Big Data Tamps Down HIV Outbreaks

One of the best ways to prevent the spread of HIV is to treat those at high risk with a daily prophylactic pill. Unfortunately, this week Stanford University health researchers concluded that it’s simply too expensive to pre-treat even a fraction of people at increased risk for HIV.

But what if healthcare providers could track a brewing outbreak in real-time, and quickly help those at highest risk of infection? Thanks to big data and crackerjack new software, Canada’s westernmost province is doing just that.

In June 2014, a monitoring system operated by the British Columbia Centre for Excellence in HIV/AIDS (BC-CfE) detected a cluster of 11 new HIV cases in a town just outside Vancouver. The system, designed by bioinformatician Art Poon, analyzes massive amounts of HIV genetic data to detect outbreaks.

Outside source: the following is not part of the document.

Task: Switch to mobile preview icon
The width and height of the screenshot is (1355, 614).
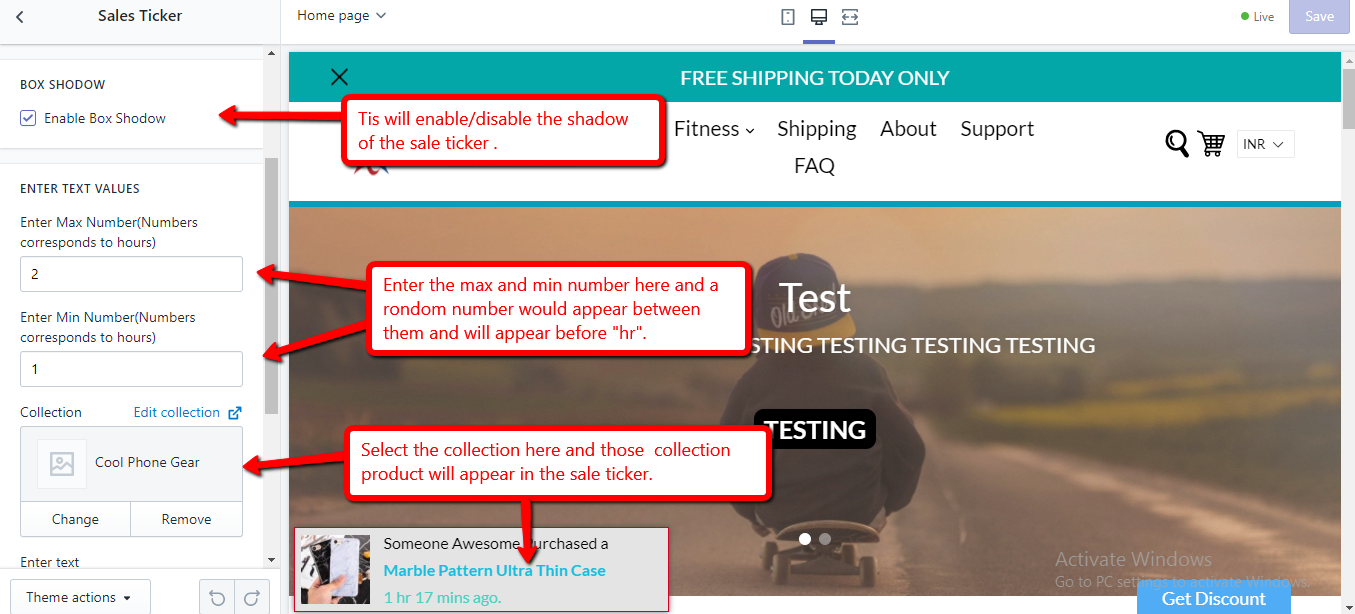Action: (x=788, y=17)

Such data is surprisingly easy to come by. In many developed countries, it is now routine for a doctor to sequence viral DNA from the blood of a HIV-positive patient. By doing so, the physician can identify which drugs, if any, the virus is resistant to and prescribe an optimal treatment.

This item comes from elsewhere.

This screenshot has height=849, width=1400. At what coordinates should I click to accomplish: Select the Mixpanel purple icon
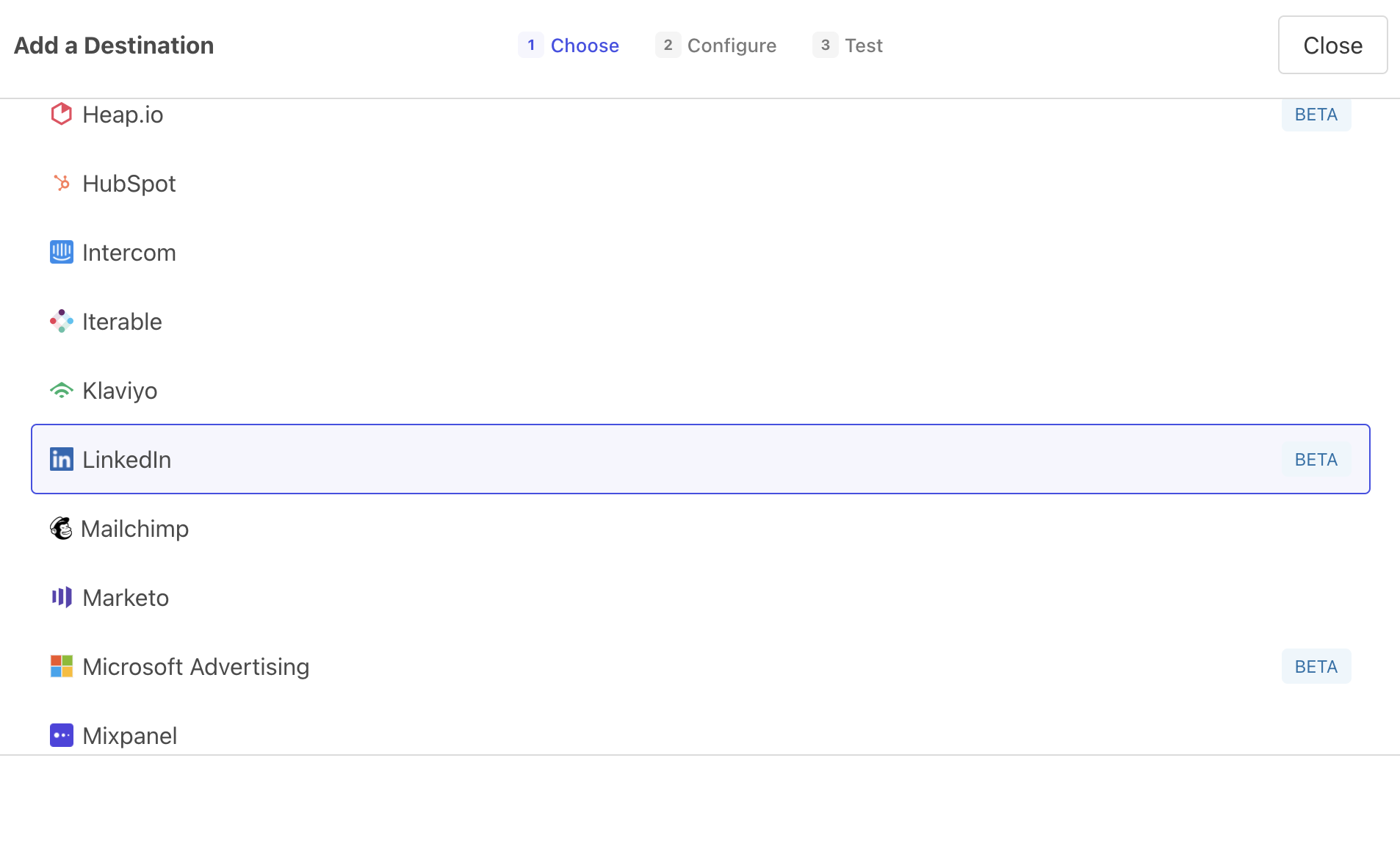(62, 735)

In Canada, that DNA sequence data is regularly uploaded to BC-CfE’s secure Oracle database, home to 30,000+ anonymized HIV genotypes. Every time new sequences are added-which happens almost every day-it triggers the entire database to be downloaded to a secure workstation, where Poon’s software works its magic. During the download, all patient information is de-identified. “The system is designed to maintain patient privacy,” says Poon.